David speaks of the Lord's hiding him in His secret place, in His pavilion, under His wings. Jesus has said that not a hair of our head shall fall without our Father's notice. Peter says we are to cast all our care upon God, for God careth for us. And Paul exhorts us to be careful for nothing, but with prayer and thanksgiving let our requests be known to God.
The greatest of all comforts is this, "We know that all things work together for good to them that love God" (Romans 8:28). "All things" means all things. The Christian who gives up all is certain of God's continual care and protection. He can not expect to escape trouble or trial or temptation; but he is kept in these things. "Thou wilt keep him in perfect peace whose mind is stayed on thee." "Great peace have they which love thy law: and nothing shall offend them." That is, nothing shall cause them to fall. They may be hurt, and be wounded by the inconsiderate or deliberate acts or words of others; but they will sail on in peace in God.

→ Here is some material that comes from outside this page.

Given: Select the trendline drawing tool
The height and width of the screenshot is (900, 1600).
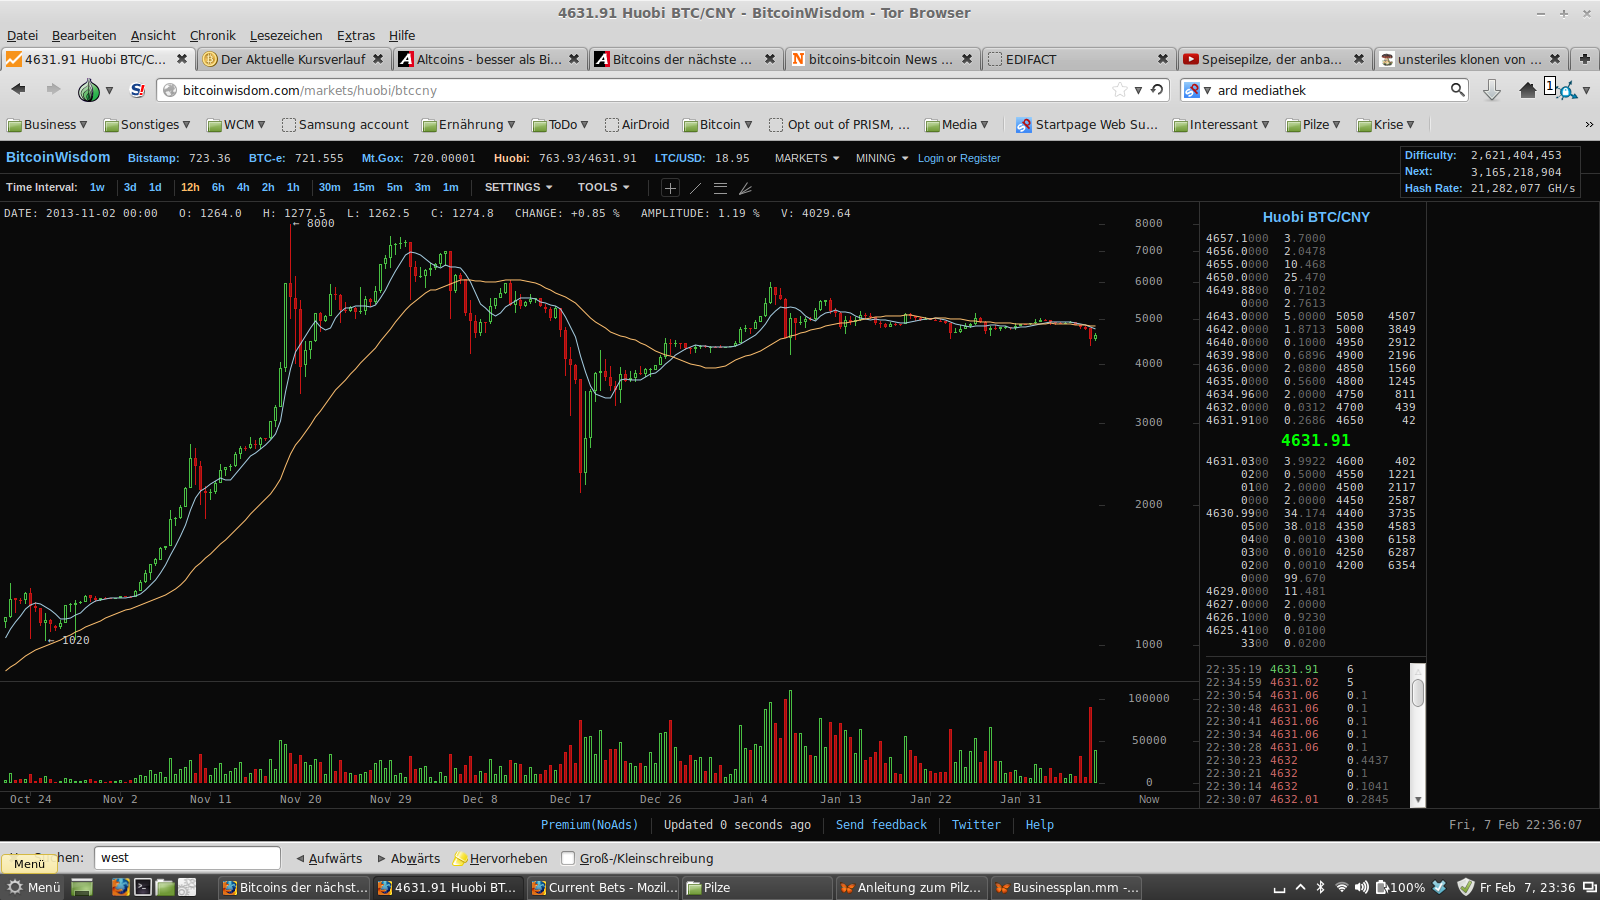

The will of God surrounds us like a wall, and nothing can penetrate that wall and touch our consecrated souls unless God so wills, or permits.
Of all lives, the victorious life is the richest and best. There is joy in serving, giving, sacrificing. If we are persecuted for Christ's sake, there is great joy. Life's problems are met with faith. A colored woman who had to wash for a living was very happy all the time. Rich women would marvel at her peace of mind, and one time one of them chided her for her optimism, which to the rich woman seemed based on nothing. "Why, suppose you should get sick, or suppose something should happen," said her rich friend. "Oh, I never supposes," said the poor woman. "That is what is the matter with you, you supposes and supposes and imagines all lands of ill coming on you. The Lord is my shepherd, and I shall not want. So I never supposes, I know everything will come out all right." She just flapped her wings, so to speak, and flew over her troubles.
The victorious life is free from worry, fretting, overanxious solicitude, burdensome care. It is free from malice, ill will, retaliation. It is free from bad temper, sees the bright side of things, and wears its clouds inside out. The sanctified life is a life of faith, and it is a life of obedience. To trust has to it become a habit, to obey a second nature. The victorious life looks not behind, but ahead; it ignores past failures and goes forward in faith.
And this victorious life is for all. Instead of being for favored folk, it is for the weak, the burdened, the poor, the sick, the troubled, the persecuted. Enter in by consecration and faith. Yield all just now. Lay all on God's altar. Be His alone. Then by faith enter into this life which will be yours every day as you live by faith and trust and obey.